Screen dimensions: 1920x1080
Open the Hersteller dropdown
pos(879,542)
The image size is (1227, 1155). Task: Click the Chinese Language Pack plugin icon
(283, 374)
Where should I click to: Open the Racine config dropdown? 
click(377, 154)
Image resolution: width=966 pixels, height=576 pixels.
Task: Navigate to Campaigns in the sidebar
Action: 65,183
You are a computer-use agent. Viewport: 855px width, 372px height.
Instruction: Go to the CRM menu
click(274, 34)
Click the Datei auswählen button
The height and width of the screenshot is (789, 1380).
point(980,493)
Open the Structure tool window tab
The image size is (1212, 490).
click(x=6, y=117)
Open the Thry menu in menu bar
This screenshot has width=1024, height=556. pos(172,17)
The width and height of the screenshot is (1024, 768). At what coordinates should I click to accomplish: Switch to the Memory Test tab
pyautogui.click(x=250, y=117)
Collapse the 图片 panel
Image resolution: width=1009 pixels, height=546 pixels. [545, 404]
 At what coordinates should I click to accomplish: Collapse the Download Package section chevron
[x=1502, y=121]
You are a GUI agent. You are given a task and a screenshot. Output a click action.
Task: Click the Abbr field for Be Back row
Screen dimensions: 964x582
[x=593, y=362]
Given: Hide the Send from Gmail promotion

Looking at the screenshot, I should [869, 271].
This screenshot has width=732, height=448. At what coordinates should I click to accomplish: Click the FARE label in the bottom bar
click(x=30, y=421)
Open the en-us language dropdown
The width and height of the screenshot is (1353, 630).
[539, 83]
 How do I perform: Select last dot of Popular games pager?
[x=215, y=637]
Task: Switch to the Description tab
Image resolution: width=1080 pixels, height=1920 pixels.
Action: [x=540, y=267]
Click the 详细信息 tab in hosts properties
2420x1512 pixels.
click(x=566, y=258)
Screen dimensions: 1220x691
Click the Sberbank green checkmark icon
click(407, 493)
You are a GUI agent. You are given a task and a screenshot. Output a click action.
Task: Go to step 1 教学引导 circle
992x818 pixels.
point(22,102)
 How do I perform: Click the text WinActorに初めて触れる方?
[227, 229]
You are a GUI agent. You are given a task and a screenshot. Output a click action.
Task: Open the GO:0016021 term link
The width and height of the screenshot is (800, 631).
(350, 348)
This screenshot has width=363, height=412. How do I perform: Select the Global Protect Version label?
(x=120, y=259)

- - - - - - -

EXERCISE PROMPT => A word-for-word copy of the data above is the goal, so set it all down again.

EXERCISE ANSWER =>
Screen dimensions: 1920x1080
Open the Hersteller dropdown
pos(879,542)
The image size is (1227, 1155). Task: Click the Chinese Language Pack plugin icon
(283, 374)
Where should I click to: Open the Racine config dropdown? 
click(377, 154)
Image resolution: width=966 pixels, height=576 pixels.
Task: Navigate to Campaigns in the sidebar
Action: 65,183
You are a computer-use agent. Viewport: 855px width, 372px height.
Instruction: Go to the CRM menu
click(274, 34)
Click the Datei auswählen button
The height and width of the screenshot is (789, 1380).
point(980,493)
Open the Structure tool window tab
The image size is (1212, 490).
click(x=6, y=117)
Open the Thry menu in menu bar
This screenshot has width=1024, height=556. pos(172,17)
The width and height of the screenshot is (1024, 768). At what coordinates should I click to accomplish: Switch to the Memory Test tab
pyautogui.click(x=250, y=117)
Collapse the 图片 panel
Image resolution: width=1009 pixels, height=546 pixels. [545, 404]
 At what coordinates should I click to accomplish: Collapse the Download Package section chevron
[x=1502, y=121]
You are a GUI agent. You are given a task and a screenshot. Output a click action.
Task: Click the Abbr field for Be Back row
Screen dimensions: 964x582
[x=593, y=362]
Given: Hide the Send from Gmail promotion

Looking at the screenshot, I should [869, 271].
This screenshot has width=732, height=448. At what coordinates should I click to accomplish: Click the FARE label in the bottom bar
click(x=30, y=421)
Open the en-us language dropdown
The width and height of the screenshot is (1353, 630).
[539, 83]
 How do I perform: Select last dot of Popular games pager?
[x=215, y=637]
Task: Switch to the Description tab
Image resolution: width=1080 pixels, height=1920 pixels.
Action: [x=540, y=267]
Click the 详细信息 tab in hosts properties
2420x1512 pixels.
click(x=566, y=258)
Screen dimensions: 1220x691
Click the Sberbank green checkmark icon
click(407, 493)
You are a GUI agent. You are given a task and a screenshot. Output a click action.
Task: Go to step 1 教学引导 circle
992x818 pixels.
point(22,102)
 How do I perform: Click the text WinActorに初めて触れる方?
[227, 229]
You are a GUI agent. You are given a task and a screenshot. Output a click action.
Task: Open the GO:0016021 term link
The width and height of the screenshot is (800, 631).
(350, 348)
This screenshot has width=363, height=412. How do I perform: Select the Global Protect Version label?
(x=120, y=259)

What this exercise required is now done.